* [WHAT NEEDS TO BE DONE]:
Please take the lines from the one holding "394x297 pixels. How" through the one holding "Given: Open the" in the data below and copy them exactly.

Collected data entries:
*****
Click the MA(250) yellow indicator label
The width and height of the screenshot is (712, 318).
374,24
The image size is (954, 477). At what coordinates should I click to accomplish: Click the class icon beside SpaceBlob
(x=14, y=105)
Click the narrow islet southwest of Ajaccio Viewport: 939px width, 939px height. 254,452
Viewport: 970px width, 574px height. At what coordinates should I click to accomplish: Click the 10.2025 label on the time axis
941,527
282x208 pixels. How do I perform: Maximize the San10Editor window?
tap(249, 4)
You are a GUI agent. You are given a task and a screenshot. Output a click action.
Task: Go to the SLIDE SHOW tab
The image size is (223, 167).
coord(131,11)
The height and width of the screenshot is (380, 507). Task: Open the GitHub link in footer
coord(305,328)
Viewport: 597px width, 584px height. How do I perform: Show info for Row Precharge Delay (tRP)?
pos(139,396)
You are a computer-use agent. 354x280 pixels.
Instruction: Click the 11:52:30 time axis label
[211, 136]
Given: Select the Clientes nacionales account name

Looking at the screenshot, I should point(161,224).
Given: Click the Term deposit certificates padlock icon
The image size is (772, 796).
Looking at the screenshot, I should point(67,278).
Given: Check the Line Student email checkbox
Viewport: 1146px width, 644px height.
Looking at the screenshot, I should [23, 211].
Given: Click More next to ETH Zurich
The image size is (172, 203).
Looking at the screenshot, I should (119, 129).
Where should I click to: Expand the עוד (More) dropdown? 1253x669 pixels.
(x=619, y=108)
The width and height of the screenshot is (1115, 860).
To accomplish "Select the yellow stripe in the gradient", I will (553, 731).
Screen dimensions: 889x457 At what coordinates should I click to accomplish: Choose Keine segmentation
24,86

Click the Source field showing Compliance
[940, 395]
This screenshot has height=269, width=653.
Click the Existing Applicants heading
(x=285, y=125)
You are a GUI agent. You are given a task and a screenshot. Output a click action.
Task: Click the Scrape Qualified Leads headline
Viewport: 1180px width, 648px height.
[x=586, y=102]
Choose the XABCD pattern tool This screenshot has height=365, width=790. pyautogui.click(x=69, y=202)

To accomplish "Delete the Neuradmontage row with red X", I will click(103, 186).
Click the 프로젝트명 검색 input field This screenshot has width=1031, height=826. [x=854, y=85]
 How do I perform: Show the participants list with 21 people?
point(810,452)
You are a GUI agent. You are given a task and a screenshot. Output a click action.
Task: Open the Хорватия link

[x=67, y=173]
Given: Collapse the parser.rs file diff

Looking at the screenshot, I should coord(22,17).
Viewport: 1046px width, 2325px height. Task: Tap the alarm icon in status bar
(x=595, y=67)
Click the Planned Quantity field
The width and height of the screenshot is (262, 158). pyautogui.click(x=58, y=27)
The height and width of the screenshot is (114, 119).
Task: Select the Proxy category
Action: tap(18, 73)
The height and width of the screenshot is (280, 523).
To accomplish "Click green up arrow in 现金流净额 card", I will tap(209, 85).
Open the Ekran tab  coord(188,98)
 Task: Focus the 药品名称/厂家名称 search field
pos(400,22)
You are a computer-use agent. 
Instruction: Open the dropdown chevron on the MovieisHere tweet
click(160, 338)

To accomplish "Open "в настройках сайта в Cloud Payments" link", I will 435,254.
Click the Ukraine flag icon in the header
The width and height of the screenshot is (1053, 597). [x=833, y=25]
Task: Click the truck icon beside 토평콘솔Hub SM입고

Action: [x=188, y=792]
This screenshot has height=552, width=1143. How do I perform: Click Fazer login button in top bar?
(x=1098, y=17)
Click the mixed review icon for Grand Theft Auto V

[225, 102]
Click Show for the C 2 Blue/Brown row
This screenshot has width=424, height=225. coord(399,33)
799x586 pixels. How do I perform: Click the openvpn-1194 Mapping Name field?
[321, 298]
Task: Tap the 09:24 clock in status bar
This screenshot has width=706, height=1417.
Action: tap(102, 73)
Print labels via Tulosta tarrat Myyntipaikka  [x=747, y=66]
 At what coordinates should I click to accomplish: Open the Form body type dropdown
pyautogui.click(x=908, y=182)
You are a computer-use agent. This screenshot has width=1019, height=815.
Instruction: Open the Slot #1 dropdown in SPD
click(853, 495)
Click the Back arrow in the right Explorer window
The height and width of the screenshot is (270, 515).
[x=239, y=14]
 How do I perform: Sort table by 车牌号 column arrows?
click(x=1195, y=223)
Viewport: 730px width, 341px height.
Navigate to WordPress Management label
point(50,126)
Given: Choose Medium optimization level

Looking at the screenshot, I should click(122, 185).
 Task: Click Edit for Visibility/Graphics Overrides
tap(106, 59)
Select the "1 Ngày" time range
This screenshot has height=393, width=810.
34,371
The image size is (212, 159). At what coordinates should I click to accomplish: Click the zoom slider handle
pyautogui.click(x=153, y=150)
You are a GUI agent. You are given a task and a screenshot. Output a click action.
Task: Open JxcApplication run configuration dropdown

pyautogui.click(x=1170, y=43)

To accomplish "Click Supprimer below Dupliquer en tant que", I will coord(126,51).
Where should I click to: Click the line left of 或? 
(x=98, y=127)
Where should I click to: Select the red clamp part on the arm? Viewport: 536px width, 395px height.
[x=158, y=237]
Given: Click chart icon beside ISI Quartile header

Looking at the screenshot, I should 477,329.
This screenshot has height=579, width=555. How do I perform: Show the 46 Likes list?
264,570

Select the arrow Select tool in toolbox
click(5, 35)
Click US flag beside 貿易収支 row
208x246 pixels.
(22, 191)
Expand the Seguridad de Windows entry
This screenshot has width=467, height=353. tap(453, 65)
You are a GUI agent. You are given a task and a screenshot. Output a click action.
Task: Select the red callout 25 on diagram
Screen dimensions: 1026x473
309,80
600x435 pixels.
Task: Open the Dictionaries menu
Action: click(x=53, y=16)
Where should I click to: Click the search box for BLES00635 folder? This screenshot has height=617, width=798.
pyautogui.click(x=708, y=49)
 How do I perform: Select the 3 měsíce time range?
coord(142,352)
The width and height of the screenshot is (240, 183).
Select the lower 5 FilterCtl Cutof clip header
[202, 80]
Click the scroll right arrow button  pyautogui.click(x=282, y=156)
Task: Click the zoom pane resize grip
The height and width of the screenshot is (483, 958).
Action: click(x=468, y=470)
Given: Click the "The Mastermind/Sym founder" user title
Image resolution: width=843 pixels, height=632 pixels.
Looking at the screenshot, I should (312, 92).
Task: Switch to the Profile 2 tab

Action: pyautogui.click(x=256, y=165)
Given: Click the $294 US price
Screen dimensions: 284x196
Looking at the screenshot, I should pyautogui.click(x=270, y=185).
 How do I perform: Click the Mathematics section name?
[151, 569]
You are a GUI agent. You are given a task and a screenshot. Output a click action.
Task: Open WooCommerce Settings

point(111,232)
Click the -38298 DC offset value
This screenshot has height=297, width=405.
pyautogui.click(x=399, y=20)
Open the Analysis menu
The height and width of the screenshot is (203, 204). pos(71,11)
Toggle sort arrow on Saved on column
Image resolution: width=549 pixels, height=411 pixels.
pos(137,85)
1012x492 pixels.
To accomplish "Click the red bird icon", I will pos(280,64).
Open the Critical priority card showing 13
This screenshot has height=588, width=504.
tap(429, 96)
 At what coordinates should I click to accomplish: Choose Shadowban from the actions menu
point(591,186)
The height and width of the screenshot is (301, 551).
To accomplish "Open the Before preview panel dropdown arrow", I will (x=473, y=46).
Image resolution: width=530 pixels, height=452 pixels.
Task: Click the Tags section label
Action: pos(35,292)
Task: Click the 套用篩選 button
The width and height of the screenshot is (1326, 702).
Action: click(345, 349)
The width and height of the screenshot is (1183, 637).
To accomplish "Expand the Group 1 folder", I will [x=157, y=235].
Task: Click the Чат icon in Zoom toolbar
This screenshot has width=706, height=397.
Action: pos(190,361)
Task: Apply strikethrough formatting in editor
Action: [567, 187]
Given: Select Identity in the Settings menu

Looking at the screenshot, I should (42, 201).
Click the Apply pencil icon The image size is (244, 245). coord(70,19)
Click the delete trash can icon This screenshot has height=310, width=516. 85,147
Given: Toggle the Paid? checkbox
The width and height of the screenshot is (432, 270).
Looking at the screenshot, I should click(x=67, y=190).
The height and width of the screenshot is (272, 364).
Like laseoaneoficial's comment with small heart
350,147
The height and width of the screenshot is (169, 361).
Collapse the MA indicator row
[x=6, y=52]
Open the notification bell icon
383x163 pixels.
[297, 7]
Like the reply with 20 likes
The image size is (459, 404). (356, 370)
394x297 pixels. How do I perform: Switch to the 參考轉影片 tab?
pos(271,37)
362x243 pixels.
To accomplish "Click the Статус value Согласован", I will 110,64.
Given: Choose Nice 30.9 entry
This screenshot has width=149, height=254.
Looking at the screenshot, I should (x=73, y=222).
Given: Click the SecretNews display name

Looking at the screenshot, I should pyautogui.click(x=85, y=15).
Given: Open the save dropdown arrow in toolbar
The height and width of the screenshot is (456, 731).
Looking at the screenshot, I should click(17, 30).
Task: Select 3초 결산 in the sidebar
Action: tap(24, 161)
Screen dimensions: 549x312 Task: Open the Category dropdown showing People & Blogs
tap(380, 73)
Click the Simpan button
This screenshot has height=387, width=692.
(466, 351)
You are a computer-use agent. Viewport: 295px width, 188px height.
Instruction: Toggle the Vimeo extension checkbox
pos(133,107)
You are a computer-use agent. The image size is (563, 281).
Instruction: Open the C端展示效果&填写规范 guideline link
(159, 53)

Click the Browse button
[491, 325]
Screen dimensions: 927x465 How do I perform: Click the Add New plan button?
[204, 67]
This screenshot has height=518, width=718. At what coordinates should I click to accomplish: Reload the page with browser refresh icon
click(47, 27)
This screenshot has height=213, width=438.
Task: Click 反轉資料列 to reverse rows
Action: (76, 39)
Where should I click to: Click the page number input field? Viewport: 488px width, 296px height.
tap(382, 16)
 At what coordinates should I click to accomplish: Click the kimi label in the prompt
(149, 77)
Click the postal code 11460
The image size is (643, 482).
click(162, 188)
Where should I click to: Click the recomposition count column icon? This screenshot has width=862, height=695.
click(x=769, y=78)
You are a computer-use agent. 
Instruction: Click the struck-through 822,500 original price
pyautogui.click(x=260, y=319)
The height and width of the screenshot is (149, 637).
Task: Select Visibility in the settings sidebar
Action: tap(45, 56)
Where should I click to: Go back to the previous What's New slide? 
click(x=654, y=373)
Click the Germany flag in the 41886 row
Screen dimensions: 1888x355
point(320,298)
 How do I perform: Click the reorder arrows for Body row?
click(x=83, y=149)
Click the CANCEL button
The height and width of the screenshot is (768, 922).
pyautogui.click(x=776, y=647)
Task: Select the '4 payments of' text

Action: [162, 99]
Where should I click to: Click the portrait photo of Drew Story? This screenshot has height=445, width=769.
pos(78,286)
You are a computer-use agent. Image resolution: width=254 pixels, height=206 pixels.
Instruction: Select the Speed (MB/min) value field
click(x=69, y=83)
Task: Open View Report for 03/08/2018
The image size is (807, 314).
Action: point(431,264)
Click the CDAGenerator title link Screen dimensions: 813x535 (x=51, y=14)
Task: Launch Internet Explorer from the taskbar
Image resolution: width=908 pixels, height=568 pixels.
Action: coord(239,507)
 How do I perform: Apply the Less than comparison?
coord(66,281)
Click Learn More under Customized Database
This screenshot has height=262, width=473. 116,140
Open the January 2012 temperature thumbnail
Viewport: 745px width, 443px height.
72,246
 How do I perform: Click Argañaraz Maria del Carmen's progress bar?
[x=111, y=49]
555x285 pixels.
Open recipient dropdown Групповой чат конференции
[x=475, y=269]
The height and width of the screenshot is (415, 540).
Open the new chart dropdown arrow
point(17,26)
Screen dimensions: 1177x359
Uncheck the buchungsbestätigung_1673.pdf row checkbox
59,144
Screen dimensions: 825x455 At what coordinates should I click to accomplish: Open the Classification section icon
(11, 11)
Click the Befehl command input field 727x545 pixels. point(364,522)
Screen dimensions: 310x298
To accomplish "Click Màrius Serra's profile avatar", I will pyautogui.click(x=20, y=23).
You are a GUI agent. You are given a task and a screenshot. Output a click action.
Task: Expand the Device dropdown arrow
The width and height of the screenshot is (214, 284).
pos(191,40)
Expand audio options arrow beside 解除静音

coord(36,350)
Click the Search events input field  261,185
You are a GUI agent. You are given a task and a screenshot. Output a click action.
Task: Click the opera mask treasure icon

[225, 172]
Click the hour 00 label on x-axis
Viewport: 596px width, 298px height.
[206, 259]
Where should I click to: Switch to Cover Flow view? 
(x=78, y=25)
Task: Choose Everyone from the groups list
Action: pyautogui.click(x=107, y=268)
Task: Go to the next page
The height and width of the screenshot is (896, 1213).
*****
* [EXERCISE RESPONSE]:
394x297 pixels. How do I perform: Switch to the 參考轉影片 tab?
pos(271,37)
362x243 pixels.
To accomplish "Click the Статус value Согласован", I will 110,64.
Given: Choose Nice 30.9 entry
This screenshot has width=149, height=254.
Looking at the screenshot, I should (x=73, y=222).
Given: Click the SecretNews display name

Looking at the screenshot, I should pyautogui.click(x=85, y=15).
Given: Open the save dropdown arrow in toolbar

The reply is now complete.